Eigentlich ist es egal, wie die neuen Ausländer des EV Zug heissen und was sie im Playoff taugen. Zumindest für Reto Kläy, den Sportchef der Zuger. Mit der gestrigen Verpflichtung der Finnen Matti Järvinen (27) für den Sturm und Jussi Markkanen (41) als Absicherung für Stammgoalie Tobias Stephan hat er beim NLA-Dritten für den nötigen Support im Hinblick auf die entscheidende Meisterschaftsphase gesorgt (beide mit Vertrag bis Saisonende) und seine eigene Position im Verein in Sicherheit gebracht.

Warum? Trotz zwei 3:5-Niederlagen in den letzten beiden Spielen gegen Davos und Lugano: Der EV Zug hat nach dem Playoff-Debakel im Frühjahr 2016 die Erwartungen bislang deutlich übertroffen. Im Kampf mit den Branchenleadern Bern und ZSC Lions kann er noch immer Qualifikationssieger werden oder sich als Zweiter nach wie vor ein Ticket für den nächsten Bewerb der Champions League sichern. Der EVZ als volatile Spektakel-Truppe ist passé – in den letzten Wochen und Monaten hat er sich mit einem auf die Fähigkeiten des Teams massgeschneiderten System, harter Arbeit und einer Mentalität, die das Wort Aufgeben nicht im Vokabular führt, den Respekt der Konkurrenz erarbeitet. Dieser EVZ scheint tauglicher zu sein fürs Playoff als die letzten beiden Ausgaben. Und diese erfreuliche Entwicklung ist vor allem das Verdienst von Trainer Harold Kreis.

Also was, wenn es Kläy wie in der letzten Saison nicht gelungen wäre, Verstärkung fürs Playoff zu beschaffen? Im Misserfolg wäre seine eigene Personalie ins Zentrum gerückt. Als Sportchef hätte er dreimal in Folge ein Ausscheiden des EVZ in den Viertelfinals zu verantworten gehabt. «Das hätte ein zünftiges Theater gegeben», ist sich Kläy bewusst.
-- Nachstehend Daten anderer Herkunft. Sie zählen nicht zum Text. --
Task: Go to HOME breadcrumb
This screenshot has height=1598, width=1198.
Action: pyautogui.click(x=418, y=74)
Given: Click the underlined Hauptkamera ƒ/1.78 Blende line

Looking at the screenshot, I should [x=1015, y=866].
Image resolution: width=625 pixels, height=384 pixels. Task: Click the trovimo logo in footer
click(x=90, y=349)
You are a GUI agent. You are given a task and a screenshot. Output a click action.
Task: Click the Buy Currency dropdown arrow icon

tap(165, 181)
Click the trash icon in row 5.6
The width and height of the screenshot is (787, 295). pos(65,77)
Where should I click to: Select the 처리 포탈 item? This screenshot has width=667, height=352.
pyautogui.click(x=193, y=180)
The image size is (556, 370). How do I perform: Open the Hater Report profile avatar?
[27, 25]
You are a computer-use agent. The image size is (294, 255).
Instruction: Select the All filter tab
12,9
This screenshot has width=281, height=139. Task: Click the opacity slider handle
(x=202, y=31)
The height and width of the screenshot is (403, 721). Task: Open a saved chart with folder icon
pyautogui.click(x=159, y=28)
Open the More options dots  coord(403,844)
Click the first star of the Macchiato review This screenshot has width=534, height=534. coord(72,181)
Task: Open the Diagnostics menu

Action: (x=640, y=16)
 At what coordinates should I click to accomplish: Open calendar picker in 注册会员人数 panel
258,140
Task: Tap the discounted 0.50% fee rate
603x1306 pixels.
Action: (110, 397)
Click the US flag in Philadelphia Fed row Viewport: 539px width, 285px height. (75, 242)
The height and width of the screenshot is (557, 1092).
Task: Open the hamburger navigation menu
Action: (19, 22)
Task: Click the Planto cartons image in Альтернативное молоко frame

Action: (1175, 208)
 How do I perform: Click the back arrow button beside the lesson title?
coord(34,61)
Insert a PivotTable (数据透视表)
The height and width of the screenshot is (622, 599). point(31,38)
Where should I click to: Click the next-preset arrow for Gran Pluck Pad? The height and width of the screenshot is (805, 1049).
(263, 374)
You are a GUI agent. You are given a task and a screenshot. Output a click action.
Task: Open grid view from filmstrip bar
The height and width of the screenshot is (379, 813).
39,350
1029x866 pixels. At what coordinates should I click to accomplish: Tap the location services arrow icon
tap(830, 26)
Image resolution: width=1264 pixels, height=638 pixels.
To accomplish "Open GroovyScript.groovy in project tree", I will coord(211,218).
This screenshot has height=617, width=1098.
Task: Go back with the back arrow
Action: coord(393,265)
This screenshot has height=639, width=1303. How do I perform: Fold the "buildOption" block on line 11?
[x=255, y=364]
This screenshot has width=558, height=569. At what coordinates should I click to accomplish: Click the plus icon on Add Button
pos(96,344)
Den nächsten Playoffs hat der EV Zug eine noch grössere Bedeutung gegeben, als sie für die Bewertung der Güte eines Saisonverlaufs ohnehin schon haben.Früh in dieser Qualifikation hat der EV Zug kommuniziert, dass Vertragsverhandlungen mit den Trainern (Harold Kreis und Assistent Waltteri Immonen) und den Ausländern (Captain Josh Holden, Jarkko Immonen und Carl Klingberg) erst nach dem im März beginnenden Meisterschaftsfinale aufgenommen werden. Ihre Verträge laufen im Mai dieses Jahres aus. Gleichzeitig hat der Klub das ganze Vorgehen zur Chefsache (im Namen von CEO Patrick Lengwiler) erklärt. Da kann es nun wirklich nicht schaden, wenn der Sportchef seine eigene Haut vor möglichen Sturmschäden bewahrt – oder diese im Glanze des Ruhms sonnen lässt. Kläy hat die Kurve im Finale der Qualifikation gekratzt. Er hat alles unternommen, ob es nun so oder so rauskommt.

Die Verantwortung fürs gute Gelingen liegt seit gestern erst recht bei Kreis und seinen Mannen. Ob das den Cheftrainer nervös macht? Nein, davon ist nicht auszugehen. Die Saison hat ihn gestählt. Denn Kreis ist seit Saisonbeginn sportlich betrachtet ein «dead man walking». Dass es der 58-jährige Deutsch-Kanadier als EVZ-Trainer bis in den Februar geschafft hat, ist schon ein kleines Wunder. Die Skepsis im EVZ-Umfeld war und ist nach zweifachem Out in den Playoff-Viertelfinals gross, und die Rückendeckung hat ihm die sportliche Leitung der Zuger früh entzogen.

Kreis ist als zweifacher Meistertrainer (2006 mit Lugano, 2008 mit den ZSC Lions) nicht auf der Brotsuppe dahergeschwommen. Aber jetzt muss er liefern mit seinem EVZ-Team.